Echo, word for word, the portion of the increasing triplet subsequence page between "Return true if" and "return true.", inclusive.

#### Source document
_ _ _ _ _ _ _

Increasing Triplet Subsequence

Given an unsorted array return whether an increasing subsequence of length 3 exists or not in the array.

Formally the function should:

Return true if there exists i, j, k 
such that arr[i] < arr[j] < arr[k] given 0 ≤ i < j < k ≤ n-1 else return false.

Your algorithm should run in O(n) time complexity and O(1) space complexity.

Examples:
Given [1, 2, 3, 4, 5],
return true.

Given [5, 4, 3, 2, 1],
return false.

Analyse:

First glance at the problem, I think of brute force, time complexity is O(n^3). Time limit exceeded. 

class Solution {
public:
    bool increasingTriplet(vector<int>& nums) {
        if(nums.size() < 3) return false;
        
        for(int i = 0; i < nums.size() - 2; i++){
            for(int j = i + 1; j < nums.size() - 1; j++){
                for(int k = j + 1; k < nums.size(); k++){
                    if(nums[i] < nums[j] && nums[j] < nums[k])
                        return true;
                }
            }
        }
        return false;
    }
};

Then I come up with a o(n^2) solution, it is fix the first number, for the second number, I scan the array and keep recording a number that is larger than the first number, when the third number is found, return true. For exmaple, I have 3, 8, 7, 2, 0, 1, 4. Firstly, fix 3, second number is 8, when it scans to 7, second number becomes 7; keep scaning, when it comes to 2, since 2 is smaller than 3, doesn't update, second number is still 7. After one pass scan, nothing returned... Then fix 8, and repeat the same process. 

class Solution {
public:
    bool increasingTriplet(vector<int>& nums) {
        if(nums.size() < 3) return false;
        
        for(int i = 0; i < nums.size() - 2; i++){
            int b = i + 1;
            while(nums[b] <= nums[i] && b < nums.size() - 1)
                b++;
            while(b + 1 < nums.size() && nums[b] >= nums[b + 1] && nums[b + 1] > nums[i])
                b++;
            if(b == nums.size() - 1) continue;
            int c = b + 1;
            while(c < nums.size() && nums[b] >= nums[c])
                c++;
            if(c == nums.size()) continue;
            return true;
        }
        return false;
    }
};

After all those tries, I gave a o(n) version. 

class Solution {
public:
    bool increasingTriplet(vector<int>& nums) {
        if(nums.size() < 3) return false;
        
        int a = INT_MAX, b = INT_MAX;
        for(int i = 0; i < nums.size(); i++){
            a = min(nums[i], a);
            if(nums[i] > a) b = min(nums[i], b);
            if(nums[i] > b) return true;
        }
        return false;
    }
};

_ _ _ _ _ _ _

#### Recorded data
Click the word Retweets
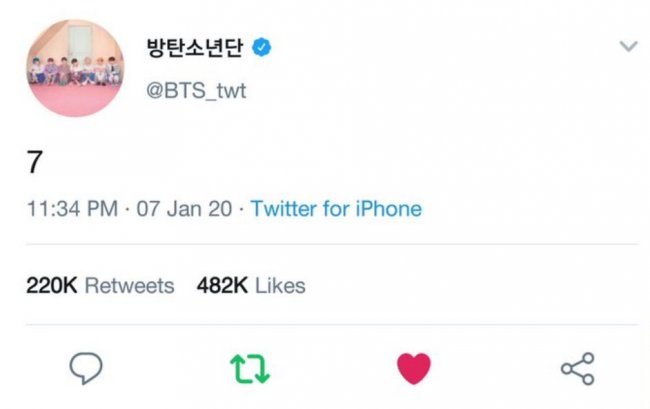The width and height of the screenshot is (650, 409). pos(129,286)
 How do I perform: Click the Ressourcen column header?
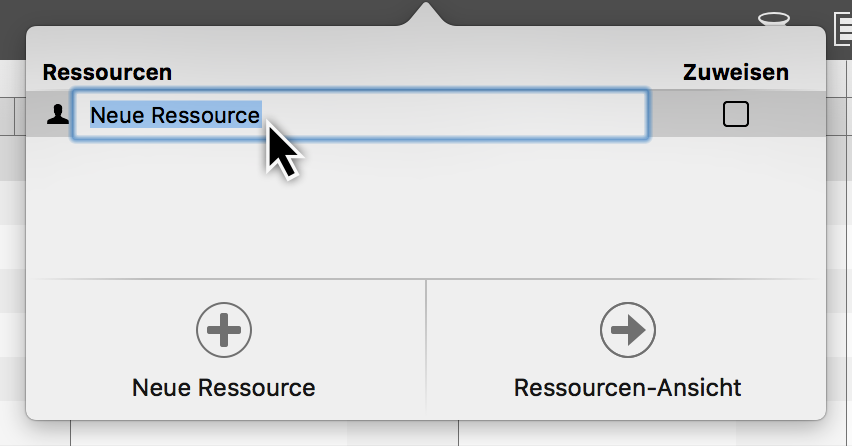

_ _ _ _ _ _ _

#### Response to the exercise
Return true if there exists i, j, k 
such that arr[i] < arr[j] < arr[k] given 0 ≤ i < j < k ≤ n-1 else return false.

Your algorithm should run in O(n) time complexity and O(1) space complexity.

Examples:
Given [1, 2, 3, 4, 5],
return true.